Let's not go through it all again there's a good chap.
 
Real Clear Politics... the Poll of Polls...

Obama approval rating... total 6.5% drop since inauguration week.

http://www.realclearpolitics.com/epolls/other/president_obama_job_approval-1044.html


Sorry son, the news is getting worse for your boy


Cost, Not Universal Coverage, is Top Health Care Concern for Voters

Saturday, July 18, 2009

Sixty-one percent (61%) of voters nationwide say that cost is the biggest health care problem facing the nation today. The latest Rasmussen Reports national telephone survey finds that just 21% believe the lack of universal health insurance coverage is a bigger problem.

Only 10% believe the quality of care is the top concern, and two percent (2%) point to the inconvenience factor of dealing with the current medical system.

Given a choice between health care reform and a tax hike or no health care reform and no tax hike, 47% would prefer to avoid the tax hike and do without reform. Forty-one percent (41%) take the opposite view

http://www.rasmussenreports.com/pub...overage_is_top_health_care_concern_for_voters



obama_index_july_20_2009.jpg
 
A WWII vet in the UK has to go blind in one eye before the government will "approve" him for a drug that will fight the blindness in the other eye

Liberalism is so compassonate - if it is affordable
That's not compassion- its giving leftovers to the underlings. *shrug*
 
That's not compassion- its giving leftovers to the underlings. *shrug*

and that is the same type of of healthcare Obama and the Dems want to allow the peasents to have

Remember, Congress and unions are EXEMPT from Obamacare

Even though Obama said during the campaign, the folks should have the same healthcare as members of Congress have :rolleyes:
 
and that is the same type of of healthcare Obama and the Dems want to allow the peasents to have

Remember, Congress and unions are EXEMPT from Obamacare

Even though Obama said during the campaign, the folks should have the same healthcare as members of Congress have :rolleyes:
Another Obamalie? :eek:
 
I can tell you right now not according to Conmanfrommaine. Obama's words were taken out of context, and voters do not understand how complex the issue really is :rolleyes:
Obviously they are lying about something then. First they tell us that they are smarter than republicans. Then they tell us "Bush lied" and "didn't plan out the Iraq war" properly to predict to the day when it would be over. Bush had spotty intelligence reports and an enemy trying to be as unpredictable as possible while Obama has data on health care costs presented to him by the CBO.

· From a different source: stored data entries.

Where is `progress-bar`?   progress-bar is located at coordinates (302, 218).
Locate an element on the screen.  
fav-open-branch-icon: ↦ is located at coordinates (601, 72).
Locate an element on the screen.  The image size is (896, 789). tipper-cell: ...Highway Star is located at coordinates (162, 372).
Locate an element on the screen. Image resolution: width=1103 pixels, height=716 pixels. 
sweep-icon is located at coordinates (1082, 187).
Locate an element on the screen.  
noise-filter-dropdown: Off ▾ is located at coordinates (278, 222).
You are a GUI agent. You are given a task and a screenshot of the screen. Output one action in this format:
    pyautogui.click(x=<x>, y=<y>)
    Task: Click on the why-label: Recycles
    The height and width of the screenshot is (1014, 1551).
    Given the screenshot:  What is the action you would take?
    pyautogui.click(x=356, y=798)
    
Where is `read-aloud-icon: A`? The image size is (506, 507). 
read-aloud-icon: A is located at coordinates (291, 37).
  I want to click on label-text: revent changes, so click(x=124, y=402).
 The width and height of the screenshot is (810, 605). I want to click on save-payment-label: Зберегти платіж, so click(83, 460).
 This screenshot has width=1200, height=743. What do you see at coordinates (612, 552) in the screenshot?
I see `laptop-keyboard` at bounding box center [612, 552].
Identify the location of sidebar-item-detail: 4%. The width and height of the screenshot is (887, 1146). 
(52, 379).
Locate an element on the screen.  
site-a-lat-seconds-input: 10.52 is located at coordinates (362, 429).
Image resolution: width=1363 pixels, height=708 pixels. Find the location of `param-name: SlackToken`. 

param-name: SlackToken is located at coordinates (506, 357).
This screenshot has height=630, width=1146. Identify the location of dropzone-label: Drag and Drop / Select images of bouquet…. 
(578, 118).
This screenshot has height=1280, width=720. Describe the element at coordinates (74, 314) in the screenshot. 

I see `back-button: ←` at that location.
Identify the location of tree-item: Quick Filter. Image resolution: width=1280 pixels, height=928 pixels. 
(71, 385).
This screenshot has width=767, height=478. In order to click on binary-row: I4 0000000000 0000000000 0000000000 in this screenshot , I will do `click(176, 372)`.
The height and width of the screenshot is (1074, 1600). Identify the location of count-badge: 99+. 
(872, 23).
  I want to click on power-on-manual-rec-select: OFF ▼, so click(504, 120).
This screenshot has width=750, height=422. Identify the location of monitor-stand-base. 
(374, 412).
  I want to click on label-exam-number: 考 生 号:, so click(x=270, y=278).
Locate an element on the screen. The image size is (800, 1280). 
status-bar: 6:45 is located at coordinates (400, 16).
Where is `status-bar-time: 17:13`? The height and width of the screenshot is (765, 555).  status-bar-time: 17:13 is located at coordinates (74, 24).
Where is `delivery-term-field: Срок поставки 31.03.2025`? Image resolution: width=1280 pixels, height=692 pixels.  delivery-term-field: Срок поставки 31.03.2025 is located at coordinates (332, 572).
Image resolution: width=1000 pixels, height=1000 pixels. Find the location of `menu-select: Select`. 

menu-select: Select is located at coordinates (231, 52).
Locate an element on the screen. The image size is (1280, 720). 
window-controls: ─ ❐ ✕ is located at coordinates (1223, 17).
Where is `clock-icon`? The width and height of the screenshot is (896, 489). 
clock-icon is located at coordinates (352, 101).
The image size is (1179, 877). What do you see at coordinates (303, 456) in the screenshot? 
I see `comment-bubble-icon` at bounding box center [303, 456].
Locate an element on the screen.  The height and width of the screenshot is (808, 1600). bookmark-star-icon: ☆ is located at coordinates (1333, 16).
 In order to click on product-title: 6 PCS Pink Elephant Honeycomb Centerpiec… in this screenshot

Either the Democrats are lying about being smarter or they're lying about heath care. *shrug*
 
Obviously they are lying about something then. First they tell us that they are smarter than republicans. Then they tell us "Bush lied" and "didn't plan out the Iraq war" properly to predict to the day when it would be over. Bush had spotty intelligence reports and an enemy trying to be as unpredictable as possible while Obama has data on health care costs presented to him by the CBO.

Either the Democrats are lying about being smarter or they're lying about heath care. *shrug*

More like they are lying about both Southern Man. Conmanfrommaine makes it way to easy to catch him in his never ending lies
 
Sorry son, the news is getting worse for your boy


Cost, Not Universal Coverage, is Top Health Care Concern for Voters

Saturday, July 18, 2009

Sixty-one percent (61%) of voters nationwide say that cost is the biggest health care problem facing the nation today. The latest Rasmussen Reports national telephone survey finds that just 21% believe the lack of universal health insurance coverage is a bigger problem.

Only 10% believe the quality of care is the top concern, and two percent (2%) point to the inconvenience factor of dealing with the current medical system.

Given a choice between health care reform and a tax hike or no health care reform and no tax hike, 47% would prefer to avoid the tax hike and do without reform. Forty-one percent (41%) take the opposite view

http://www.rasmussenreports.com/pub...overage_is_top_health_care_concern_for_voters

And 61% are right. I'm part of that 61% and have been for quite some time. I believe a serious look into the cost of health care would net us some serious Pentagon Hammer style cost-cutting.